▶ [PROBLEM DETAILS] Given the records below, the lines starting at the line with "You are a GUI" and ending at the line with "to the Scroll" should be output exactly, both end lines kept and pictures left out.

▶ [SUPPLIED RECORDS]
● ● ●
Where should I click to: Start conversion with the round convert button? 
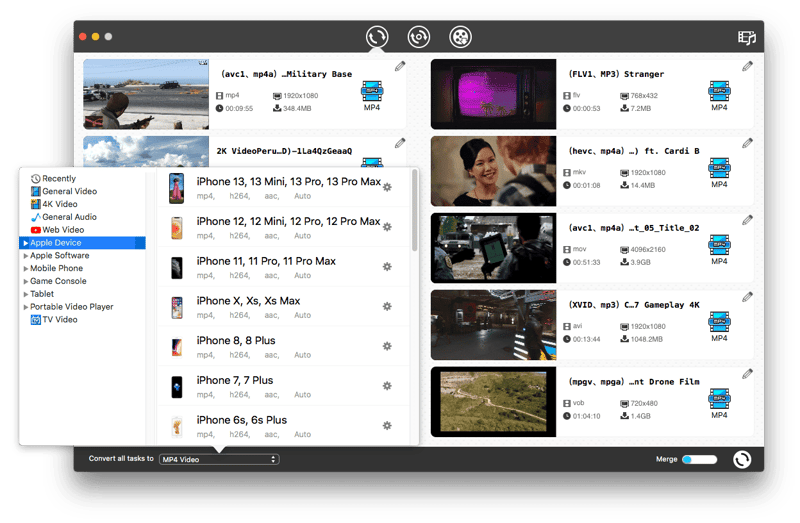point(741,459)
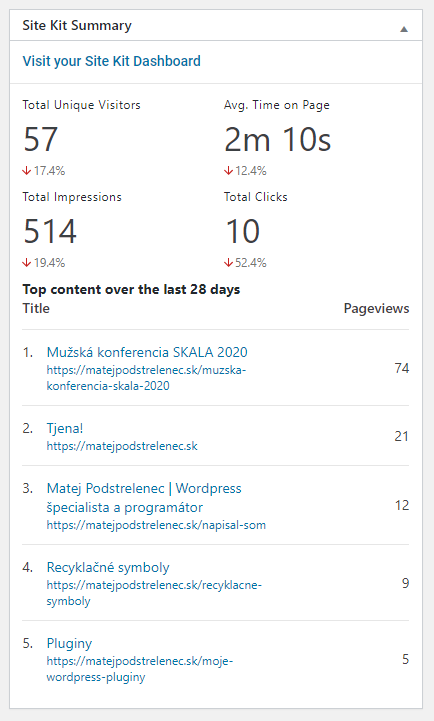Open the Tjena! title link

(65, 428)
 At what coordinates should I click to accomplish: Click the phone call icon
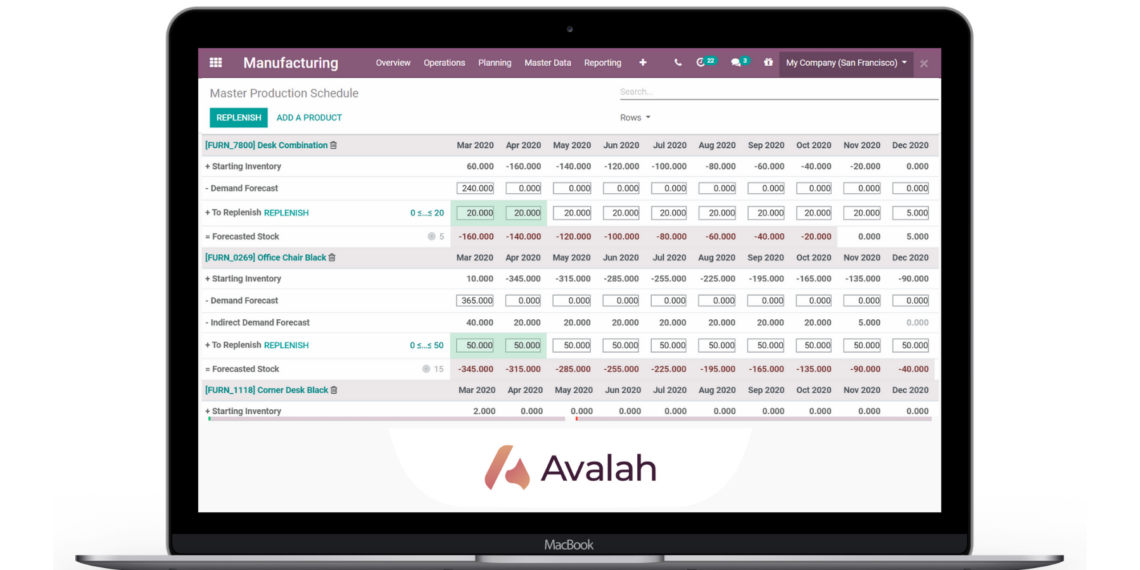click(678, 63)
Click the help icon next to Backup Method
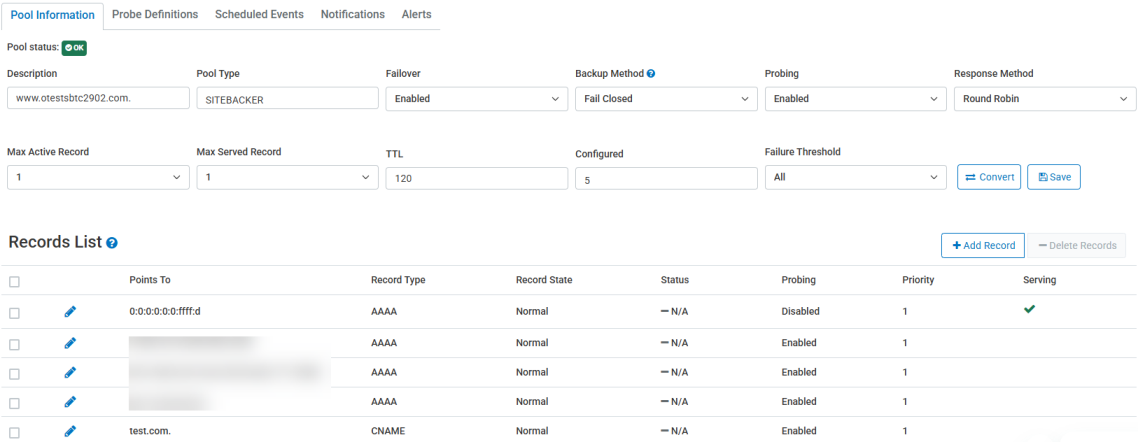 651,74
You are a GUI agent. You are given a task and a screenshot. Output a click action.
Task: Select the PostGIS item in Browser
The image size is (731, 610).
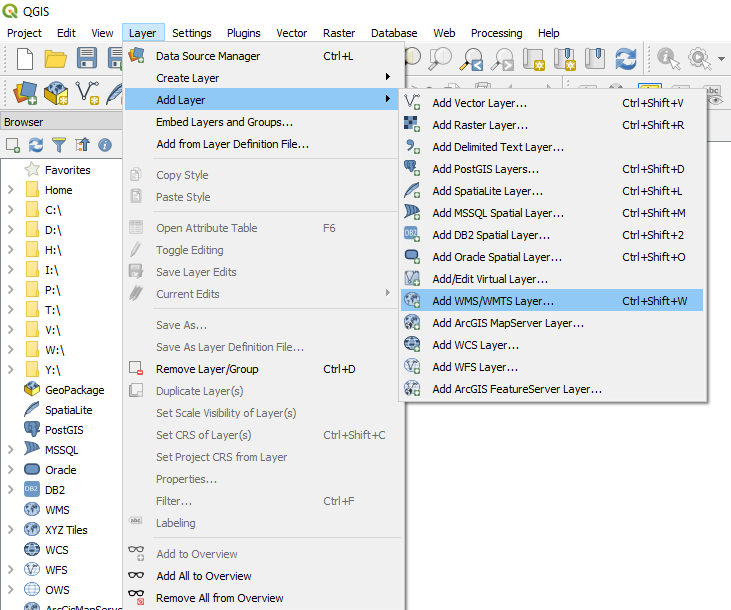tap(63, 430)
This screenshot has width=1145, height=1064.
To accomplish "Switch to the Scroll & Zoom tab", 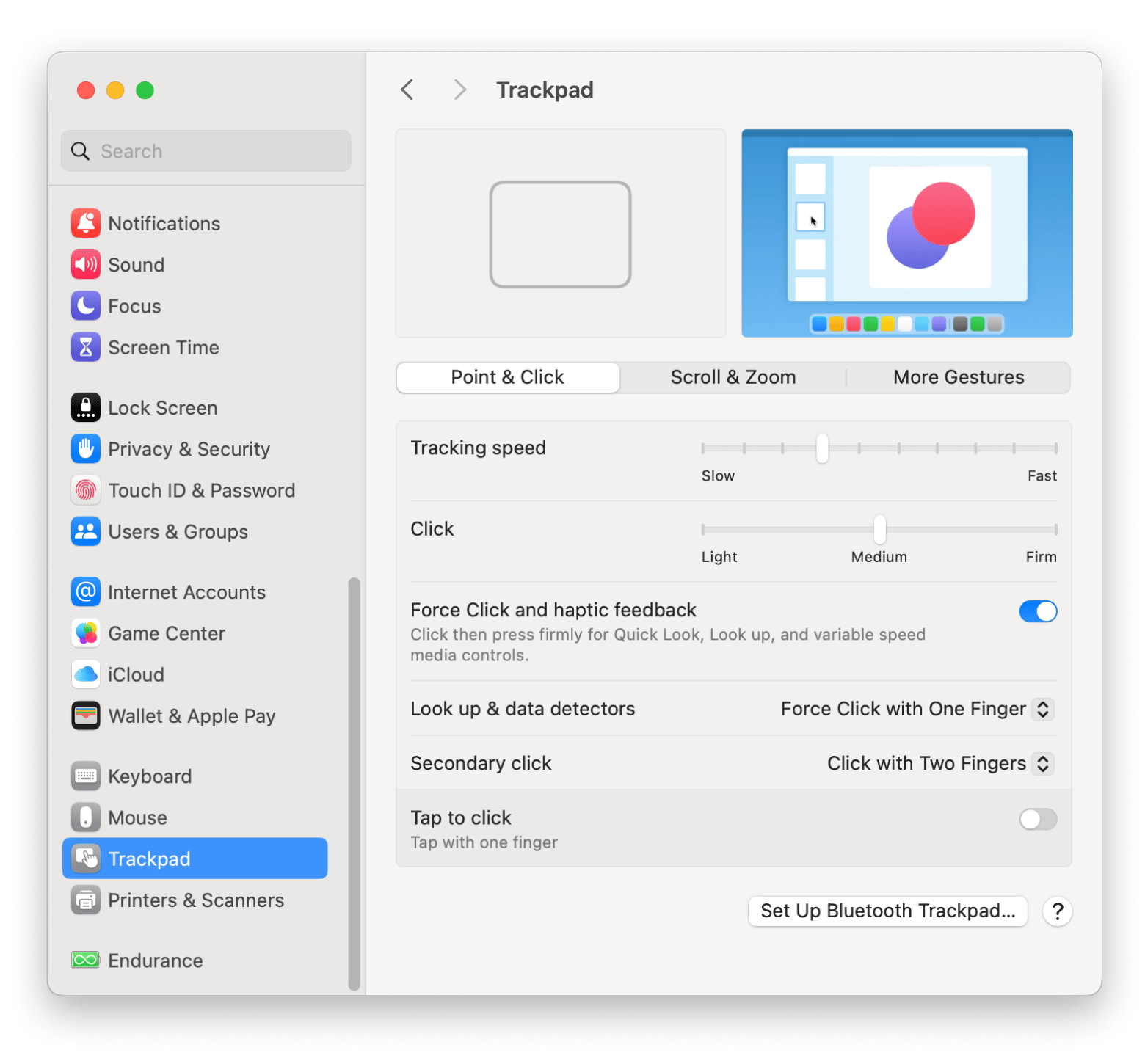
● ● ●
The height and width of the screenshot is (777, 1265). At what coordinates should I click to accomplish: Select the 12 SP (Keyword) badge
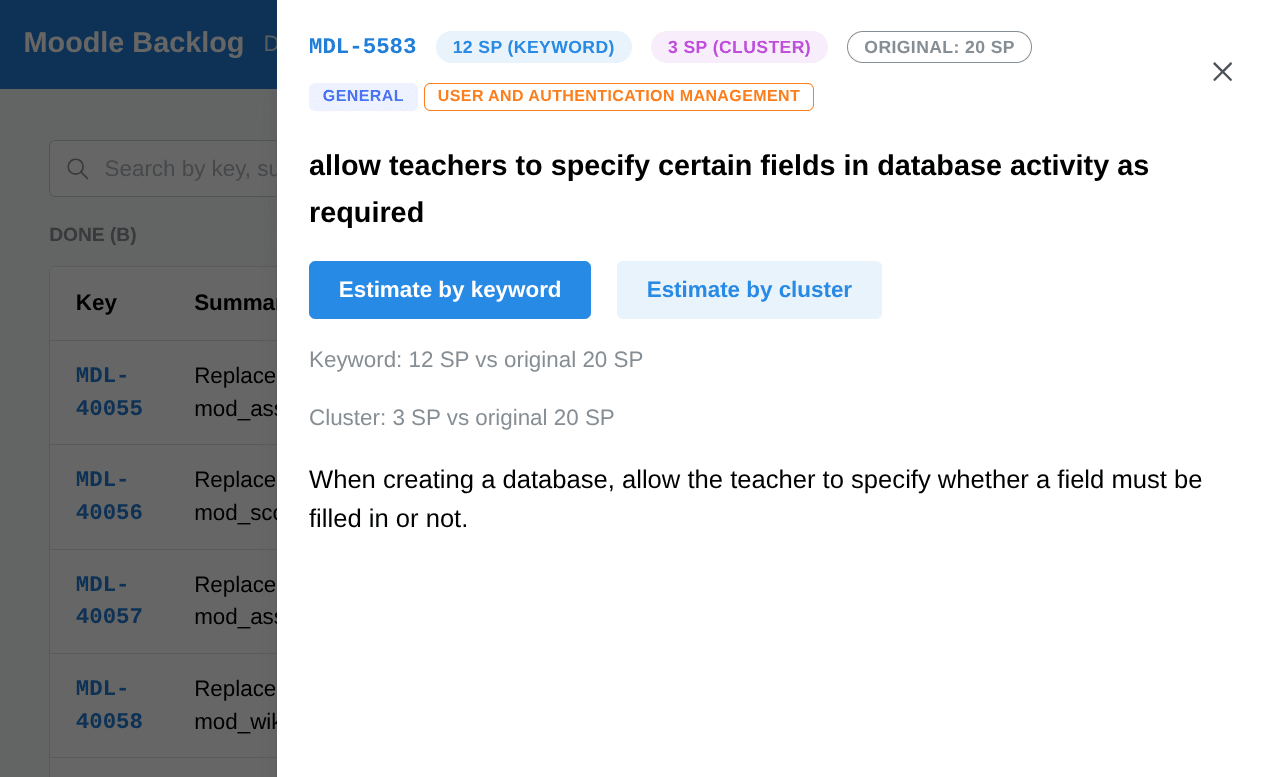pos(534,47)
● ● ●
▶ [SOLUTION TO THIS PROBLEM]
You are a GUI agent. You are given a task and a screenshot. Output a click action.
Task: Select the PostGIS item in Browser
The image size is (731, 610).
tap(63, 430)
This screenshot has width=1145, height=1064.
To accomplish "Switch to the Scroll & Zoom tab", 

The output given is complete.